§ **Exercise details**
Wherever a line below holds the word "button", copy that line.

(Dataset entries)
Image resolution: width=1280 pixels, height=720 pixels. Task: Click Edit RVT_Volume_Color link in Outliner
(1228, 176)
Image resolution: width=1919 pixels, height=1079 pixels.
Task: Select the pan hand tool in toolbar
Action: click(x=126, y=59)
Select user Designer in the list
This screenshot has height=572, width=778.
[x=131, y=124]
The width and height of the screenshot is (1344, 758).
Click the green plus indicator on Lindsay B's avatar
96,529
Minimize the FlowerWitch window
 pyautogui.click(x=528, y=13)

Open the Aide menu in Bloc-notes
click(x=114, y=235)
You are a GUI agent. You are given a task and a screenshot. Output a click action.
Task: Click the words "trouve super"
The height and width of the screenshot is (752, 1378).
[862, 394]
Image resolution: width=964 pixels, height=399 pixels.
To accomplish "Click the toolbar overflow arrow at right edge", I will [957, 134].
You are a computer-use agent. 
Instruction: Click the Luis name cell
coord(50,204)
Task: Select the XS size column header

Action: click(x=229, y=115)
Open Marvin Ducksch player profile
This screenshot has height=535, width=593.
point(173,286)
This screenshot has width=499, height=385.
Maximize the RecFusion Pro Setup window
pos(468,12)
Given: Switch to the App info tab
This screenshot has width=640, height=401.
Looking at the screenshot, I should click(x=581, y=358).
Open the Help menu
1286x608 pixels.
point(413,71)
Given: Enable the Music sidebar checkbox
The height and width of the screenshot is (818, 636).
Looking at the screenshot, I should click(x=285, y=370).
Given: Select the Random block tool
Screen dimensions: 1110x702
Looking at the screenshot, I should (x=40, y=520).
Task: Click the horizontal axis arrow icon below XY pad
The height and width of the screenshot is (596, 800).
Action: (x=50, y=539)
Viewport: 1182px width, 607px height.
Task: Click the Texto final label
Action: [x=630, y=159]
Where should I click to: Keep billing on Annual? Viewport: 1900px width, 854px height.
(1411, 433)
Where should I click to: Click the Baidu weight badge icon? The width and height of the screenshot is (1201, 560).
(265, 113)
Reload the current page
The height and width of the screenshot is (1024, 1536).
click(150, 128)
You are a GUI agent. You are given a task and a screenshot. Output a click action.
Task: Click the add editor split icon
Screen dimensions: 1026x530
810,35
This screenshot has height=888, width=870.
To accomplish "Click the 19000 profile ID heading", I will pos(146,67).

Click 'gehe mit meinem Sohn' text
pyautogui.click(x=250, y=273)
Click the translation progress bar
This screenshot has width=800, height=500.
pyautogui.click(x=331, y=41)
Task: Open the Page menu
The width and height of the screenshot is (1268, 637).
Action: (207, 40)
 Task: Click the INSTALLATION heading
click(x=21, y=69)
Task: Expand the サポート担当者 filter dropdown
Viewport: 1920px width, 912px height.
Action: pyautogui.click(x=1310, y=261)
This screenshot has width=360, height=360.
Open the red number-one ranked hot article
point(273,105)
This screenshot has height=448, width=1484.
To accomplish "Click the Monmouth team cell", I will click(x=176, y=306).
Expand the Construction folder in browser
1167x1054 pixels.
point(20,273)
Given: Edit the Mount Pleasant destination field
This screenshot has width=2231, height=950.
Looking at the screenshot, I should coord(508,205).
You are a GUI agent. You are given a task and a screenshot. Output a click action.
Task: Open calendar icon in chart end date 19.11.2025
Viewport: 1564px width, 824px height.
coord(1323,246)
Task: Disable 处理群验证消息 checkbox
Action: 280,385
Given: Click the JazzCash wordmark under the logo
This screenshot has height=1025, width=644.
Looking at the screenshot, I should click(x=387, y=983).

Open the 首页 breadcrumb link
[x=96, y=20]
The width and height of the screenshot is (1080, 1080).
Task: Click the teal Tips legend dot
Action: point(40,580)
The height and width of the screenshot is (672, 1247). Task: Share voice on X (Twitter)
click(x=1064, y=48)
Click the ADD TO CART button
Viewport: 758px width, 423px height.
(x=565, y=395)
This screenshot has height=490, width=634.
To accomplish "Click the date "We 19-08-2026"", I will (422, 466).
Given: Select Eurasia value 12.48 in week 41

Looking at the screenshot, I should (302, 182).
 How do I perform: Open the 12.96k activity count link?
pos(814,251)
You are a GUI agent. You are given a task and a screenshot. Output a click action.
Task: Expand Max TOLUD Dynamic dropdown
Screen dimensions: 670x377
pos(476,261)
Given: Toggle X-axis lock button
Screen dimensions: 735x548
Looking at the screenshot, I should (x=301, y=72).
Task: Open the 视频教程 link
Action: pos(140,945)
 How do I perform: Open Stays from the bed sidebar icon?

§ **Exercise solution**
Click the ADD TO CART button
Given: Toggle X-axis lock button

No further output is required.